On November 16, 2006, the FDA granted approval to trastuzumab (Herceptin®, made by Genentech, Inc.) as part of a treatment regimen containing doxorubicin, cyclophosphamide, and paclitaxel for the adjuvant treatment of women with node-positive, HER2-overexpressing breast cancer. The approval is based on evidence of a significant prolongation in disease-free survival in women receiving trastuzumab and chemotherapy compared to those receiving chemotherapy alone.
An integrated interim analysis of 3752 women from two NCI-Cooperative Group trials (NSABP B31 and NCCTG N9831) were reviewed. Both studies restricted enrollment to women whose breast cancer demonstrated 3+ overexpression of HER2 by immunohistochemistry or amplification of the HER2 gene by fluorescence in situ hybridization (FISH). All women received standard adjuvant chemotherapy [four 21-day cycles of doxorubicin and cyclophosphamide (AC) followed by paclitaxel administered weekly or every 3 weeks for a total of 12 weeks]. As appropriate, women also received hormonal therapy and local radiotherapy. Patients were randomly assigned to receive either no additional therapy or to receive trastuzumab at 4 mg/kg on the day of paclitaxel initiation and subsequently at 2 mg/kg weekly for a total of 52 weeks.
Disease-free survival (DFS), defined as the time from randomization to recurrence, occurrence of contralateral breast cancer, other second primary cancer, or death, was the primary endpoint of the combined efficacy analysis. There were 401 patients without follow-up assessment for DFS at the interim analysis and were censored at study day 1.
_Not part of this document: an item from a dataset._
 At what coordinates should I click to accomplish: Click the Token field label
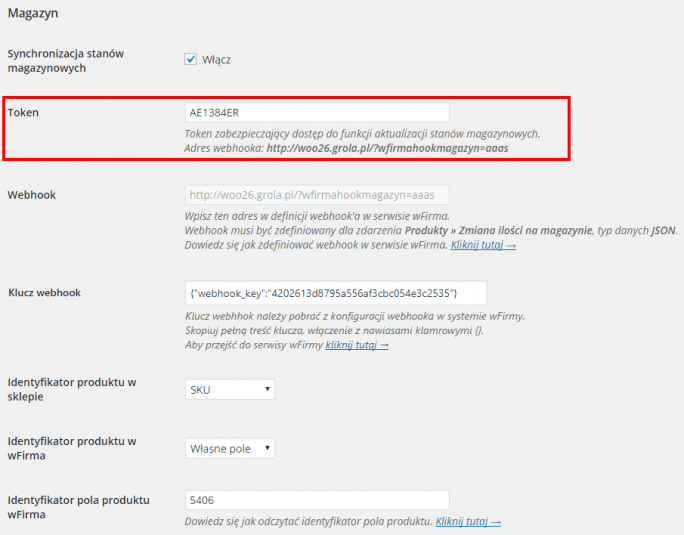(x=23, y=113)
At the time of the interim analysis, there were 261 events among 1880 women in the chemotherapy alone arm and 133 events among 1872 women in the trastuzumab plus chemotherapy arm. The reduction in the risk of recurrence, second primary cancer or death was 52 percent (hazard ratio 0.48, 95 percent CI: 0.39; 0.59). An analysis of overall survival was conducted showing fewer deaths in the trastuzumab plus chemotherapy arm; however, the findings were not significantly different and were based on small number of deaths with 96 percent of the population alive.
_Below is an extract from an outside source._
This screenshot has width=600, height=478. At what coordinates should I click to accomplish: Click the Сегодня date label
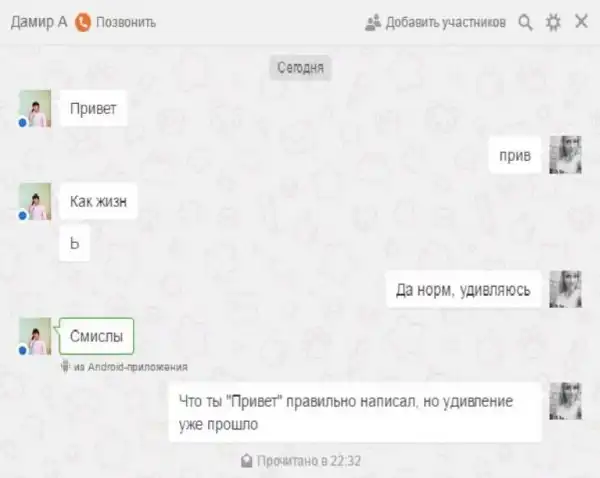[x=300, y=68]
The most serious trastuzumab toxicities were
- pulmonary toxicity (respiratory failure, pneumonitis, pulmonary infiltrates
- infusion reactions
- febrile neutropenia/exacerbation of chemotherapy-induced neutropenia
- infusion reactions
- increased cough
Adverse reactions requiring trastuzumab interruption or discontinuation included severe infusion reactions, congestive heart failure, and significant declines in left ventricular cardiac function.
Serial measurement of left ventricular ejection fraction (LVEF) was obtained in the two clinical trials. Six percent of patients were unable to receive trastuzumab following completion of AC chemotherapy due to cardiac dysfunction (LVEF 50 percent or 15 point decline in LVEF from baseline to end of AC).
Following initiation of trastuzumab therapy, the incidence of new-onset, dose-limiting myocardial dysfunction was higher among patients receiving trastuzumab and paclitaxel as compared to those receiving paclitaxel alone. Of those patients with normal LVEF prior to initiation of trastuzumab/paclitaxel, 16 percent discontinued trastuzumab therapy due to clinical evidence of myocardial dysfunction or significant declines in LVEF. Approximately 2 percent in the trastuzumab plus chemotherapy arm and 0.4 percent in the chemotherapy experienced clinically symptomatic, laboratory-confirmed cardiomyopathy determined by an external review committee. One death was observed among 32 trastuzumab-treated patients with clinical evidence of cardiomyopathy. Among the 31 surviving patients, all were receiving cardiac medication at last follow-up and approximately half had evidence of recovery to a normal LVEF (defined as 50 percent) on continuing medical management.